• **Work task**:
Please reproduce the records, omitting nothing and changing nothing.

[Saved entries]
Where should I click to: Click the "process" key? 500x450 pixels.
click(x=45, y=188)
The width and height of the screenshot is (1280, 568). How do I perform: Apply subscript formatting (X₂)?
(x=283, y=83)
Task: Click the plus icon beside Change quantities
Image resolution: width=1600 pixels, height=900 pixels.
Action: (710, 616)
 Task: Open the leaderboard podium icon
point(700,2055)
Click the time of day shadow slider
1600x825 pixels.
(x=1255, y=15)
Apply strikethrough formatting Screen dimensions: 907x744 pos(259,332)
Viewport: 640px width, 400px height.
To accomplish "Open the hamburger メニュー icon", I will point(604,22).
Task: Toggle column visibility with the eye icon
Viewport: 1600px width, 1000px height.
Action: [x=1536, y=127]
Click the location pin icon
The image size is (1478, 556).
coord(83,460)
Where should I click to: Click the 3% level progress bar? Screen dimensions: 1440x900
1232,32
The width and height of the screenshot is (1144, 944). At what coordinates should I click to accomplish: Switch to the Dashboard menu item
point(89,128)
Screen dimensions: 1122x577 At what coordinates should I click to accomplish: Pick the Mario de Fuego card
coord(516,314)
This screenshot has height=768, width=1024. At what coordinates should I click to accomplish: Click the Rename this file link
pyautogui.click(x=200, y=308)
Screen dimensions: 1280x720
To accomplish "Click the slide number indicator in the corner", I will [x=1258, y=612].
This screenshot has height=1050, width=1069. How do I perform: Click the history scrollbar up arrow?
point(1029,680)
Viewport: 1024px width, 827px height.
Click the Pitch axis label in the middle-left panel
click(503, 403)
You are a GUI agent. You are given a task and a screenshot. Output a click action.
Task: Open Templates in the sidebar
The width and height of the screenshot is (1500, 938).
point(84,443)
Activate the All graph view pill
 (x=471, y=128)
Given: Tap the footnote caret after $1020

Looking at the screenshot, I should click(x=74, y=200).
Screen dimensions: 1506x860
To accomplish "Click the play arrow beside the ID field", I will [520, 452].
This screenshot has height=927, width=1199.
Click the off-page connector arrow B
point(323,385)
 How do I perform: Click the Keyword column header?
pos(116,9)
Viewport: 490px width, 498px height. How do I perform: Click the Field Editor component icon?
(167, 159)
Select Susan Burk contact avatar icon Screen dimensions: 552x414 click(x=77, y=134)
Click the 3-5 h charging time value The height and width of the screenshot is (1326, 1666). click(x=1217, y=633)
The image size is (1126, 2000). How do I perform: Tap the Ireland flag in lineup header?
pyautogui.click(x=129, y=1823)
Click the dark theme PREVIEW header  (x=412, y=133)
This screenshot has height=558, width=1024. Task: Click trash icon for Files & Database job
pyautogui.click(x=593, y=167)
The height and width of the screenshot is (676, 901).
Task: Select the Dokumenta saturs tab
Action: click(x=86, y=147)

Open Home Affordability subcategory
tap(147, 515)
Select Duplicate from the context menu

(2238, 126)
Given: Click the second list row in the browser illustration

• **Output of the exercise**:
Where should I click to: Click the "process" key? 500x450 pixels.
click(x=45, y=188)
The width and height of the screenshot is (1280, 568). How do I perform: Apply subscript formatting (X₂)?
(x=283, y=83)
Task: Click the plus icon beside Change quantities
Image resolution: width=1600 pixels, height=900 pixels.
Action: (710, 616)
 Task: Open the leaderboard podium icon
point(700,2055)
Click the time of day shadow slider
1600x825 pixels.
(x=1255, y=15)
Apply strikethrough formatting Screen dimensions: 907x744 pos(259,332)
Viewport: 640px width, 400px height.
To accomplish "Open the hamburger メニュー icon", I will point(604,22).
Task: Toggle column visibility with the eye icon
Viewport: 1600px width, 1000px height.
Action: [x=1536, y=127]
Click the location pin icon
The image size is (1478, 556).
coord(83,460)
Where should I click to: Click the 3% level progress bar? Screen dimensions: 1440x900
1232,32
The width and height of the screenshot is (1144, 944). At what coordinates should I click to accomplish: Switch to the Dashboard menu item
point(89,128)
Screen dimensions: 1122x577 At what coordinates should I click to accomplish: Pick the Mario de Fuego card
coord(516,314)
This screenshot has height=768, width=1024. At what coordinates should I click to accomplish: Click the Rename this file link
pyautogui.click(x=200, y=308)
Screen dimensions: 1280x720
To accomplish "Click the slide number indicator in the corner", I will [x=1258, y=612].
This screenshot has height=1050, width=1069. How do I perform: Click the history scrollbar up arrow?
point(1029,680)
Viewport: 1024px width, 827px height.
Click the Pitch axis label in the middle-left panel
click(503, 403)
You are a GUI agent. You are given a task and a screenshot. Output a click action.
Task: Open Templates in the sidebar
The width and height of the screenshot is (1500, 938).
point(84,443)
Activate the All graph view pill
 (x=471, y=128)
Given: Tap the footnote caret after $1020

Looking at the screenshot, I should click(x=74, y=200).
Screen dimensions: 1506x860
To accomplish "Click the play arrow beside the ID field", I will [520, 452].
This screenshot has height=927, width=1199.
Click the off-page connector arrow B
point(323,385)
 How do I perform: Click the Keyword column header?
pos(116,9)
Viewport: 490px width, 498px height. How do I perform: Click the Field Editor component icon?
(167, 159)
Select Susan Burk contact avatar icon Screen dimensions: 552x414 click(x=77, y=134)
Click the 3-5 h charging time value The height and width of the screenshot is (1326, 1666). click(x=1217, y=633)
The image size is (1126, 2000). How do I perform: Tap the Ireland flag in lineup header?
pyautogui.click(x=129, y=1823)
Click the dark theme PREVIEW header  (x=412, y=133)
This screenshot has height=558, width=1024. Task: Click trash icon for Files & Database job
pyautogui.click(x=593, y=167)
The height and width of the screenshot is (676, 901).
Task: Select the Dokumenta saturs tab
Action: click(x=86, y=147)

Open Home Affordability subcategory
tap(147, 515)
Select Duplicate from the context menu

(2238, 126)
Given: Click the second list row in the browser illustration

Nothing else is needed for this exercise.